1

I am writing a Python script (for testing purposes) that, downloads an xml file from a directory, converts it into json, converts it back to xml and uploads it again to a different directory, as long as there is an xml file left in the source directory.

def start():
    now = str(datetime.now().strftime("%d%m%Y%H%M%S"))
    try:
        pysftp.Connection(HOST, username=AGENT, password=PW, private_key=".ppk", cnopts=CNOPTS) 
    except:
        print('Connection error')
        return
    xml_data = []
    new_xml = ''
    with pysftp.Connection(HOST, username=AGENT, password=PW, private_key=".ppk", cnopts=CNOPTS) as sftp:
        for filename in sftp.listdir(SOURCE_FOLDER):
            if fnmatch.fnmatch(filename, WILDCARD) and 'cancel' not in filename:
                doc_type = return_doc_type(filename)
                sftp.cwd(SOURCE_FOLDER)
                file_object = io.BytesIO()
                sftp.getfo(filename, file_object)
                xml_file = file_object.getvalue()
                new_xml = xmltodict.parse(xml_file) 
                if new_xml == '':
                    return 
                xml_data.append(new_xml)
                json_data = json.dumps(xml_data)
                new_xml_file = '<?xml version="1.0" encoding="utf-8" standalone="yes"?>' + dict2xml(json.loads(json_data))
                new_xml_file = indent(new_xml_file, indentation = '    ',newline = '\r\n')
                with pysftp.Connection(HOST, username=AGENT, password=PW, private_key=".ppk", cnopts=CNOPTS) as sftp2:
                    with sftp2.cd(DEST_FOLDER):  
                        with sftp2.open(f'test-{AGENT}-{doc_type}-{now}.xml', mode='w+', bufsize=32768) as f:
                            f.write(new_xml_file) 
                            print('xml file deployed on server: ', now, '\n')    
            file_count = len(sftp.listdir(SOURCE_FOLDER))
            if file_count > 3:   
                start()             
            else:
                print('no new files')
                return

The SOURCE_FOLDER is like 'somefolder/out/'.

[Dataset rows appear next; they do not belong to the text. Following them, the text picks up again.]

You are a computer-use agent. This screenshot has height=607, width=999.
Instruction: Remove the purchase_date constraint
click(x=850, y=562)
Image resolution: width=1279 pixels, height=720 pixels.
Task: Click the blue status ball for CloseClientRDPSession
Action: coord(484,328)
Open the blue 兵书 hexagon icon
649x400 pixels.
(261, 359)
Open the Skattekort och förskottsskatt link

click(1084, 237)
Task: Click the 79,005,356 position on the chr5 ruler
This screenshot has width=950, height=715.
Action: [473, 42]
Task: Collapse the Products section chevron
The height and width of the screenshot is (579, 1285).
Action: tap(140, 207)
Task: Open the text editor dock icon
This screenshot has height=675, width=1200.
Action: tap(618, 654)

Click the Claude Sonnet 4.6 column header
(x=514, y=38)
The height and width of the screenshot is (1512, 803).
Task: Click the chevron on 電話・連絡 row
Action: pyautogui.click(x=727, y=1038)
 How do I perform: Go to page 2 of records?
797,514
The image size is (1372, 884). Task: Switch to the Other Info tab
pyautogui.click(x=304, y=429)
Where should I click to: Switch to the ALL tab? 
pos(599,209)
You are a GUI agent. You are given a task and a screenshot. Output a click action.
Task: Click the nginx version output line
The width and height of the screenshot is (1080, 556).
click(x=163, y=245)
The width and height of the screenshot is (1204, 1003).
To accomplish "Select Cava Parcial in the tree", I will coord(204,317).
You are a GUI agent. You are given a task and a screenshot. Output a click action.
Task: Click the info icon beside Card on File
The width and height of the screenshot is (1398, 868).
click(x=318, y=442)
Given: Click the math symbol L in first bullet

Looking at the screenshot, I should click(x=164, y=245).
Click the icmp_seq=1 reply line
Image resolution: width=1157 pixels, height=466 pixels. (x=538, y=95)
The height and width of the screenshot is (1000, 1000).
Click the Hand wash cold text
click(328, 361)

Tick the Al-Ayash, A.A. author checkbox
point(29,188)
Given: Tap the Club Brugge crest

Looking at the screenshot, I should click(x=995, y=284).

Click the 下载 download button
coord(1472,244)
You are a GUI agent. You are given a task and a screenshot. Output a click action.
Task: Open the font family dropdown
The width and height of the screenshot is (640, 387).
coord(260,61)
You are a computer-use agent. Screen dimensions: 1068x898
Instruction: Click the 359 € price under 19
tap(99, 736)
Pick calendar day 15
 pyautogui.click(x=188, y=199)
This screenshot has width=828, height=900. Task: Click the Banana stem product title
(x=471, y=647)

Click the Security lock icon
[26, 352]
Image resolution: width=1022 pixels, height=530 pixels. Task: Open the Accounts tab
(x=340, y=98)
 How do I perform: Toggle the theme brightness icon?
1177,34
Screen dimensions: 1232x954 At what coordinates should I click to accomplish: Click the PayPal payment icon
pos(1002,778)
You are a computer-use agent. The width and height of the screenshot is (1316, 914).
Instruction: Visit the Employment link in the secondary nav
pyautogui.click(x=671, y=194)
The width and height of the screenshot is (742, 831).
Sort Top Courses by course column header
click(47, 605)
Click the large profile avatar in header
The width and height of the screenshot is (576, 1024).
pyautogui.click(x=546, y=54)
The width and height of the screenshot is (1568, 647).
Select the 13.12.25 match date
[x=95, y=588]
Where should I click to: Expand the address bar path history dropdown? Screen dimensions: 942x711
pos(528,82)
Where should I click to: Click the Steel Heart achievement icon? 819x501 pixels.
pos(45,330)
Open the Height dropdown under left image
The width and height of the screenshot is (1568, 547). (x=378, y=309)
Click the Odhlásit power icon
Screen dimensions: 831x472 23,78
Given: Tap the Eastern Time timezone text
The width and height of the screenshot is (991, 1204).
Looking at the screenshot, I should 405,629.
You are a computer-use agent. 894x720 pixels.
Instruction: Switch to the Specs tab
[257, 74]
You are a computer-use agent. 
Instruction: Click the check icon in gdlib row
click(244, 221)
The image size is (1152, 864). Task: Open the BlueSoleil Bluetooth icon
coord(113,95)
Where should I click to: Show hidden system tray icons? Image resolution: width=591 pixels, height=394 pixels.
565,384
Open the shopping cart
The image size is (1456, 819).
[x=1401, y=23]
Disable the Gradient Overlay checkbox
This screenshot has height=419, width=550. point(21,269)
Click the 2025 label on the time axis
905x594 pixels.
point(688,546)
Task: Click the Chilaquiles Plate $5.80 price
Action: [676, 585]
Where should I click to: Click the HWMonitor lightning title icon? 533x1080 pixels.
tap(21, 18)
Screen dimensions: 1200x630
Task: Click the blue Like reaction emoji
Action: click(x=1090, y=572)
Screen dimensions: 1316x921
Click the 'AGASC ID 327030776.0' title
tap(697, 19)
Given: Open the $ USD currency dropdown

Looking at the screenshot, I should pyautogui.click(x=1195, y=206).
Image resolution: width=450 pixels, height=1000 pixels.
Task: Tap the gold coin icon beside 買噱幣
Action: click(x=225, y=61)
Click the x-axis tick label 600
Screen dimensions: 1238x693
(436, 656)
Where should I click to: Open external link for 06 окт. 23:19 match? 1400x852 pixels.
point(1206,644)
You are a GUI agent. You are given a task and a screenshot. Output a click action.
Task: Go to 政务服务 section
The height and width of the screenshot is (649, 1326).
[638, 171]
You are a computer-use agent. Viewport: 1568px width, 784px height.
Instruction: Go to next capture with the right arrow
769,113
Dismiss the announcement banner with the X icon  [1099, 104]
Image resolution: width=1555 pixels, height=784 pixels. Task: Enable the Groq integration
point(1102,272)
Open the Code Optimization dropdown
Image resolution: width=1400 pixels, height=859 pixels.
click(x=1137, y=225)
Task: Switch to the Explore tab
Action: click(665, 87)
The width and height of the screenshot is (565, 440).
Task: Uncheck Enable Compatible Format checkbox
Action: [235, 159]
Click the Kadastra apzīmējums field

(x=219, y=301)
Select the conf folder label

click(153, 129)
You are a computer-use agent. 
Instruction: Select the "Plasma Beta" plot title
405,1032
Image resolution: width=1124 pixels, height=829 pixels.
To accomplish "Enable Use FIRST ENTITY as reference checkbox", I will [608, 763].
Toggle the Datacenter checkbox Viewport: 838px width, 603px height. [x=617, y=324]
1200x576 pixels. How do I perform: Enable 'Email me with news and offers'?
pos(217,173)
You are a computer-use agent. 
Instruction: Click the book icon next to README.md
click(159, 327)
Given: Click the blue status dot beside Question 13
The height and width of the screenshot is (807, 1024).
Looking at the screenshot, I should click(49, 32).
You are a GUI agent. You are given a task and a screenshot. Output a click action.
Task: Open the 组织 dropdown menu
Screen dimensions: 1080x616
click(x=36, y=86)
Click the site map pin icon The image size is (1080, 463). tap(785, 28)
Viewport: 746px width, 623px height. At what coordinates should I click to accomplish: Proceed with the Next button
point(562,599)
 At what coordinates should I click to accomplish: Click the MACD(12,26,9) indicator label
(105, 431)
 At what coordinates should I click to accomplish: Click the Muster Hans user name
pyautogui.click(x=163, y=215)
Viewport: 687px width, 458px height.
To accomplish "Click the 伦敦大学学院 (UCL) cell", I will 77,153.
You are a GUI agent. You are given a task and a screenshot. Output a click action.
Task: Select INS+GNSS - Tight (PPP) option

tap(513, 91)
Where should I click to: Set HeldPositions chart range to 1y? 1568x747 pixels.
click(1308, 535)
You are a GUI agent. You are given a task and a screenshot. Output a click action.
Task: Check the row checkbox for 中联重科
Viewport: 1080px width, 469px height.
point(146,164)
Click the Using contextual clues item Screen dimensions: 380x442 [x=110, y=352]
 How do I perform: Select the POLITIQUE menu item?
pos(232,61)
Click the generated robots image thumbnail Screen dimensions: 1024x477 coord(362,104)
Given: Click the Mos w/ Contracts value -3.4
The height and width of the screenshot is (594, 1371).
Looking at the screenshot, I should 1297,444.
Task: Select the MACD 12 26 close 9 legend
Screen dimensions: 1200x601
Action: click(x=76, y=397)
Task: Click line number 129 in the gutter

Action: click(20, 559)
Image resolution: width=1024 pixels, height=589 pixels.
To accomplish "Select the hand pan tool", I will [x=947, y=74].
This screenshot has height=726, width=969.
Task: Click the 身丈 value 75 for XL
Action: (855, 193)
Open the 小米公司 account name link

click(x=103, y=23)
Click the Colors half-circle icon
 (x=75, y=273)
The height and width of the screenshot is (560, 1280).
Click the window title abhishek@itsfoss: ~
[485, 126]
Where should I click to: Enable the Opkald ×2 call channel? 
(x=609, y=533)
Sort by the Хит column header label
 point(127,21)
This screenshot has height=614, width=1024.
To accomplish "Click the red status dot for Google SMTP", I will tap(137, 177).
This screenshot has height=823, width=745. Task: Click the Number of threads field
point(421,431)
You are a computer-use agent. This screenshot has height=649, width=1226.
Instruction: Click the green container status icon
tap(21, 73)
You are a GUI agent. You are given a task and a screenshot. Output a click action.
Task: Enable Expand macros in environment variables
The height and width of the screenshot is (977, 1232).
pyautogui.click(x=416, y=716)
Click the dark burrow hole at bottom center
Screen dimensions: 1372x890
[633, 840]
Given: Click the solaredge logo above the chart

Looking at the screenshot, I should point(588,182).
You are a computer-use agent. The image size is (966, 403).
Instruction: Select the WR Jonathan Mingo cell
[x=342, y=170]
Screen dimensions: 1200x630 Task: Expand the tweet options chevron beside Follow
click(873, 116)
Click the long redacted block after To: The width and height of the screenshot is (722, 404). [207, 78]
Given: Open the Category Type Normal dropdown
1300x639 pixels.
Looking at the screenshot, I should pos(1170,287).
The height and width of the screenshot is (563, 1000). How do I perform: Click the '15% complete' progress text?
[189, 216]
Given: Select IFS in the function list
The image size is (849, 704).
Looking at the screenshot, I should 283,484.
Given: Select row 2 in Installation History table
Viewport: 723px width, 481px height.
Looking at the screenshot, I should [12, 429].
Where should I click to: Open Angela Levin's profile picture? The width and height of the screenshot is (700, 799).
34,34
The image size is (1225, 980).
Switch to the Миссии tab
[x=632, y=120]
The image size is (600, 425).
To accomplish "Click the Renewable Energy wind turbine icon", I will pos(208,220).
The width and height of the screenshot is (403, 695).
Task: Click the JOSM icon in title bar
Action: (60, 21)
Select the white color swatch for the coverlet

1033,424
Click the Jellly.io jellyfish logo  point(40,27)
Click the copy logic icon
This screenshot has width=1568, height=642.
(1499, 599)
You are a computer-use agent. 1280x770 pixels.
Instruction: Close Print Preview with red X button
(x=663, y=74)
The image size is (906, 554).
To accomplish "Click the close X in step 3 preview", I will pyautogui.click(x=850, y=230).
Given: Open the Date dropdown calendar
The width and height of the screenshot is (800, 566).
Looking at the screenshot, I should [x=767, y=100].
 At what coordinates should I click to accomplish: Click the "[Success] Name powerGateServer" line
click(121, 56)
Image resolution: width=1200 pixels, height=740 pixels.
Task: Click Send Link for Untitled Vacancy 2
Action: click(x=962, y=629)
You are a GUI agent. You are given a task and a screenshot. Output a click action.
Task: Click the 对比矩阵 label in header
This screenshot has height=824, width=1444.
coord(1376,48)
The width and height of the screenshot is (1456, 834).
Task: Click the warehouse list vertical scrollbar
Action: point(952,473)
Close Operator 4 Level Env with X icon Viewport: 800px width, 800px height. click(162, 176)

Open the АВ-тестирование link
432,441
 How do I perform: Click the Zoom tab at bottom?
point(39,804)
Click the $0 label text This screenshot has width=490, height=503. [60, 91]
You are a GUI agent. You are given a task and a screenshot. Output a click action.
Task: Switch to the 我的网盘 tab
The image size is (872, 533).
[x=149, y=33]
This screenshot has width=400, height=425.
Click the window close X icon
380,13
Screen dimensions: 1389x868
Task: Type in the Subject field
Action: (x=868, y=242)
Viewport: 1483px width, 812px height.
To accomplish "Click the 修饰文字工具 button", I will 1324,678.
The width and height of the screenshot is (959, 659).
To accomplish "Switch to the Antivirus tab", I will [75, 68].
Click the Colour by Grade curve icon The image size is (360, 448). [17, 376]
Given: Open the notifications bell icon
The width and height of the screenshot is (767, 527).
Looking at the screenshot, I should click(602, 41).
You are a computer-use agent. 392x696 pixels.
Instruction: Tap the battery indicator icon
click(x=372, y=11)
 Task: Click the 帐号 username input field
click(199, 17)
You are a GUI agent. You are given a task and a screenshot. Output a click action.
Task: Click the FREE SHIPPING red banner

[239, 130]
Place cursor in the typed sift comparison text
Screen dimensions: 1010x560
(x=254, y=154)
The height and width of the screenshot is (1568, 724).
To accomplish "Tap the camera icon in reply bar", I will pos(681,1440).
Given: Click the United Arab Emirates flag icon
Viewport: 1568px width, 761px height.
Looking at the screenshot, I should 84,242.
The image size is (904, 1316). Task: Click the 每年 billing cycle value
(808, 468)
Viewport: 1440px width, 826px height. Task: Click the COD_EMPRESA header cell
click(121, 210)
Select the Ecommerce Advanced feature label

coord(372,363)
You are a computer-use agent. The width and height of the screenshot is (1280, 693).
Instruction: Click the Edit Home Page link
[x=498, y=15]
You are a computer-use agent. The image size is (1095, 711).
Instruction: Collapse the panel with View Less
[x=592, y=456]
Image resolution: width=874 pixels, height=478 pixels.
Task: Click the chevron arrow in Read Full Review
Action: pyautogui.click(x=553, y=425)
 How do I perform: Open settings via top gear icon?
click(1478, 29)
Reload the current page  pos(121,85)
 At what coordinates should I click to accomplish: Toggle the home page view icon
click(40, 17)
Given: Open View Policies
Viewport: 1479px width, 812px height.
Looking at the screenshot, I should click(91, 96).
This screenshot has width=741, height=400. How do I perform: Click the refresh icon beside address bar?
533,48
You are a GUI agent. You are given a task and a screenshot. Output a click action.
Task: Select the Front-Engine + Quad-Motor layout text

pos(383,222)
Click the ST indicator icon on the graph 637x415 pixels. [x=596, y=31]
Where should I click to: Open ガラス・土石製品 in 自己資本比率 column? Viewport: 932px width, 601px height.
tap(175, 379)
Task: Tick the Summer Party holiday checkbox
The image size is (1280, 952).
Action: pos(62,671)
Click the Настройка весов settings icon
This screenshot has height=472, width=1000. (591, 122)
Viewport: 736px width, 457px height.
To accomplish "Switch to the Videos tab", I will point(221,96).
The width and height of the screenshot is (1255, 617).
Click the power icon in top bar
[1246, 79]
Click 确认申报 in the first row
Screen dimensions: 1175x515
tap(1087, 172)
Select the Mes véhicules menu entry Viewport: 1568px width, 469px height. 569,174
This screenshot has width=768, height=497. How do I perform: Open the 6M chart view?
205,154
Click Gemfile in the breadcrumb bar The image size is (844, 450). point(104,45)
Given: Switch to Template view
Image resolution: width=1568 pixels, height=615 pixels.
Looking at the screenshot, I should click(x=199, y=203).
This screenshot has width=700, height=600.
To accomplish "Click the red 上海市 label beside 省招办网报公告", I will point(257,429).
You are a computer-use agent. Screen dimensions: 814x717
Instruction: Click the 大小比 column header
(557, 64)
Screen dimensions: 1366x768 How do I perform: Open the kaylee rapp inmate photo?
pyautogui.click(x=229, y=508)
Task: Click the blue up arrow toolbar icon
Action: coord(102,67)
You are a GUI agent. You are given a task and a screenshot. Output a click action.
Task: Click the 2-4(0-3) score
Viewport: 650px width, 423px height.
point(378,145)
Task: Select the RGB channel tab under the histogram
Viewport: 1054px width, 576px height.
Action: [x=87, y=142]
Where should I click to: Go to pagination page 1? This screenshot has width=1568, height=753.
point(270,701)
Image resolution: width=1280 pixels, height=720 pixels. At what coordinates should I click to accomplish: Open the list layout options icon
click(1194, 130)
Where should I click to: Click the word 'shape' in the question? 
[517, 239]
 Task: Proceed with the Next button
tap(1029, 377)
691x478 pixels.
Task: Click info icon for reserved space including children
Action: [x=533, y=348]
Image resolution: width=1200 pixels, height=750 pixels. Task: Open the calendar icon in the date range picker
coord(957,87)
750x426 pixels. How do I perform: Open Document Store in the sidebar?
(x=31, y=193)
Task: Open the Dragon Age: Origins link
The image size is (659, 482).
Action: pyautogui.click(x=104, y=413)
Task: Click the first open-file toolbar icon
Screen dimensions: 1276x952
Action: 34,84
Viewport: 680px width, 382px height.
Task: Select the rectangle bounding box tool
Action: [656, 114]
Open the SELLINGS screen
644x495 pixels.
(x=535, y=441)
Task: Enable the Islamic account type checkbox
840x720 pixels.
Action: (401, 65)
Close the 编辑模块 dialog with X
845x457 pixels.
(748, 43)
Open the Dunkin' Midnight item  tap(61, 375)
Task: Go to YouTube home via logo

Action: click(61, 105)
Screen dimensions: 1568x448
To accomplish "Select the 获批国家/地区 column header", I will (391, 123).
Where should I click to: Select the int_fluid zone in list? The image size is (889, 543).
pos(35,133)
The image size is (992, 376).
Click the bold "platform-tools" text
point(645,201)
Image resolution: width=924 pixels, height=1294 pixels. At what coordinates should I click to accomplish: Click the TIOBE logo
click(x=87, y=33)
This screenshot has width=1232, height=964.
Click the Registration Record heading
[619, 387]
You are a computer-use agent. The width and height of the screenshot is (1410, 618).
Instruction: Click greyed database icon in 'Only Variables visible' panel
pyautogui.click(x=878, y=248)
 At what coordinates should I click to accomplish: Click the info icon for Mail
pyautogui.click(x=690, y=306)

I have tested it with one file and it works, but when I try to make it recursive, I get this error after the 2nd iteration:

Exception in thread django-main-thread:
Traceback (most recent call last):
  File ".../app/views.py", line 232, in start
    file_count = len(sftp.listdir(SOURCE_FOLDER))
  File ".../lib/python3.7/site-packages/pysftp/__init__.py", line 592, in listdir
    return sorted(self._sftp.listdir(remotepath))
  File ".../lib/python3.7/site-packages/paramiko/sftp_client.py", line 218, in listdir
    return [f.filename for f in self.listdir_attr(path)]
  File ".../lib/python3.7/site-packages/paramiko/sftp_client.py", line 239, in listdir_attr
    t, msg = self._request(CMD_OPENDIR, path)
  File ".../lib/python3.7/site-packages/paramiko/sftp_client.py", line 813, in _request
    return self._read_response(num)
  File ".../lib/python3.7/site-packages/paramiko/sftp_client.py", line 865, in _read_response
    self._convert_status(msg)
  File ".../lib/python3.7/site-packages/paramiko/sftp_client.py", line 894, in _convert_status
    raise IOError(errno.ENOENT, text)
FileNotFoundError: [Errno 2] No such file

The original file is in the source directory, so I don't know what "No such file" is referring to.

Thank you for any suggestions

Martin Prikryl
  • 188,800
  • 56
  • 490
  • 992
Pypax
  • 83
  • 10

1 Answers1

2

Your SOURCE_FOLDER is a relative path somefolder/out/. So say, you start in /home/path. Then when you cwd to somefolder/out/, you end up in /home/path/somefolder/out/. If you then ls somefolder/out/, you are actually referring to /home/path/somefolder/out/somefolder/out/, what most probably is not what you want.

And that actually means that even your for filename loop cannot work. As you cwd to somefolder/out/ in every iteration, in the second one, it must fail, as it will try to cwd to /home/path/somefolder/out/somefolder/out/.

You better use absolute paths to avoid this mess.


Your code has other issues. For example:

  • I do not understand, why you open the second connection to the same host for the upload. You can use the connection you already have.

  • xmltodict.parse can take a file-like object. There's no need to waste memory by copying BytesIO to a string. And actually you do not even need to waste the memory with the BytesIO, you can use:

    with sftp.open(filename, bufsize=32768) as f:
        new_xml = xmltodict.parse(f)
    
Martin Prikryl
  • 188,800
  • 56
  • 490
  • 992